1.3      Preliminary Settlement and Adjustment to Cash Premium.

Two business days before the Effective Date, Seller shall deliver a preliminary
settlement statement accumulated through the close of business at the Branches
on a date not more than five (5) business days prior to the Effective Date (the
"Pre-settlement Date"), except as otherwise mutually agreed to by the parties,
in the form of Exhibit G, which shall be certified by an authorized officer of
Seller. Such preliminary statement shall be based upon the fixed assets as of
the most recent month-end preceding the Pre-settlement Date and the Deposit
Liabilities and Loans as of the Pre-settlement date, except as otherwise
mutually agreed to by the parties. Such preliminary settlement statement shall
be the basis of the preliminary payment made to Purchaser on the Effective Date.
Based on the preliminary settlement sheet data, which shall include calculations
of the Deposit Premium and the Loan Premium, the amount due the Purchaser and
the amount due the Seller shall be netted and Seller will transfer to Purchaser,
in a manner as hereinafter described, the netted difference on or prior to the
Effective Date.  Within ten (10) days after the Effective Date, Seller shall
deliver Exhibits C-1, D-1 and E-1 as of the Effective Date, which shall amend
and supersede Exhibits C, D and E for purposes of the adjusting and final
settlement statement.  The parties shall use their best efforts to agree upon
Exhibits C-1, D-1 and E-1, as of the Effective Date.  At the same time, the
parties shall agree upon and jointly prepare and attach to this Agreement as of
the Effective Date an Allocation of Purchase Price on Exhibit G-1 reflecting the
allocation of the Purchase Price as negotiated by the parties.  Within 60 days
of the Effective Date, the Seller shall prepare an IRS Form 8594 reflecting the
allocation of the Purchase Price in accordance with Allocation of Purchase Price
on Exhibit G-1 and shall submit such Form 8594 to Purchaser for review.
Purchaser shall inform Seller in writing, of any disagreement with the amounts
allocated on Form 8594 within 15 days after receipt.  The amounts shown on Form
8594 shall become final should Purchaser fail to inform Seller of any
disagreement within 15 days.  The parties agree to use the allocations on
Exhibit G-1 and IRS Form 8594 for all tax purposes, including the preparation of
federal and state income tax returns.  For purposes of the preparation of IRS
Form 8594, the name, address and taxpayer identification number of the parties
will be as listed in Section 9.6 of this Agreement.  Not later than two business
days after delivery of the Exhibits C-1, D-1 and E-1 as of the Effective Date,
Seller shall pay to Purchaser (or Purchaser to Seller as the case may be) an
adjusting settlement payment based on such exhibits together with accrued
interest calculated at the Fed.  Funds Rate for the number of days lapsed
between the Effective Date and the date of such adjusting settlement payment.
For purposes of this Agreement, Fed.  Funds Rate shall mean the closing Federal
Funds Rate as published in the Wall Street Journal on the day of each payment
hereunder.  Subject to the provisions of paragraph (c) of Section 1.8 hereof, an
appropriate adjustment to the Deposit Premium shall be made in the event that an
error in calculating deposits listed in Exhibit D-1 as of the Effective Date is
discovered by the Purchaser within sixty (60) days of the Effective Date.
Likewise, subject to the provisions of paragraph (e) of Section 1.4 hereof, an
appropriate adjustment (including, without limitation, an appropriate adjustment
to the Loan Premium) shall be made in the event that an error in identifying the
proper Loans to be sold listed in Exhibit E-1 as of the Effective Date is
discovered by the Purchaser within sixty (60) days of the Effective Date.  All
amounts due or adjustments to the Deposit Premium or the Loan Premium (after
notice and the amount of the adjustment has been given) shall be made within two
(2) business days by timely wire transfer, or crediting or debiting (as the case
may be) to an account of Purchaser or Seller, as appropriate.

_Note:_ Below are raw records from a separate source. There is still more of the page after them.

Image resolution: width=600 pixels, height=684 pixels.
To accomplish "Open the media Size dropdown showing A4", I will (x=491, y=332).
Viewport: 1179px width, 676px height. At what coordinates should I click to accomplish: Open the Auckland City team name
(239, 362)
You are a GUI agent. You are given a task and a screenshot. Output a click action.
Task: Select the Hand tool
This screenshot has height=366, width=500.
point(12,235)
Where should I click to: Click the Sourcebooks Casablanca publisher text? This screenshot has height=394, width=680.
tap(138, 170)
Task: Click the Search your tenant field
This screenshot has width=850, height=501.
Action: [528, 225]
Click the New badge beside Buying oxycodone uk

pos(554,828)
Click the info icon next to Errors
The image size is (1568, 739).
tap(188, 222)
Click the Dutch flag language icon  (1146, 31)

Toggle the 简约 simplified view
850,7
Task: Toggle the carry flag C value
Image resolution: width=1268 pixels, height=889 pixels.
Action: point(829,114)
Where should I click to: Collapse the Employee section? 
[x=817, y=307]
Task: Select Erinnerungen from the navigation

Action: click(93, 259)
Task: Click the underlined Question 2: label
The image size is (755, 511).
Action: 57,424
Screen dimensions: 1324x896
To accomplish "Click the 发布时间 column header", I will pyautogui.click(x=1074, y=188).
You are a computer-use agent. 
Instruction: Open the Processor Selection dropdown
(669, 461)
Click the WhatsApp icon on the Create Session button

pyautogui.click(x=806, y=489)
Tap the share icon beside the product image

1.4      Loans Transferred.


(a)      Seller will transfer to Purchaser on the Effective Date, subject to the
    terms and conditions of this Agreement, all of Seller's right, title and
    interest in the Loans listed in Exhibit E (superseded and replaced by an
    exhibit of a later date as set forth in Section 1.3), free and clear of all
    liabilities, obligations, liens, claims, charges, security interests and
    encumbrances, and Purchaser shall purchase, acquire and accept, subject to
    the terms of this Agreement, all of Seller's right, title and interest in
    the Loans, together with all liens and security interests securing such
    Loans.

(b)      In connection with the transfer of any Loans requiring notice to the
    borrower, Purchaser and Seller agree to comply with all notice and reporting
    requirements of the loan documents or of any law or regulation.

                                       3
<PAGE>

(c)      As consideration for the sale and transfer of Loans hereunder, the
    Purchaser shall pay to the Seller on the Effective Date an amount equal to
    the outstanding, principal balances of the Loans, including accrued interest
    (and accrued, but unbilled on open-end accounts) all as of the Effective
    Date, plus the Loan Premium set forth above, in Section 1.2(b)(ii).

(d)      All Loans will be transferred without recourse and without any
    warranties or representations as to their collectibility or the
    creditworthiness of any of the obligors of such Loans.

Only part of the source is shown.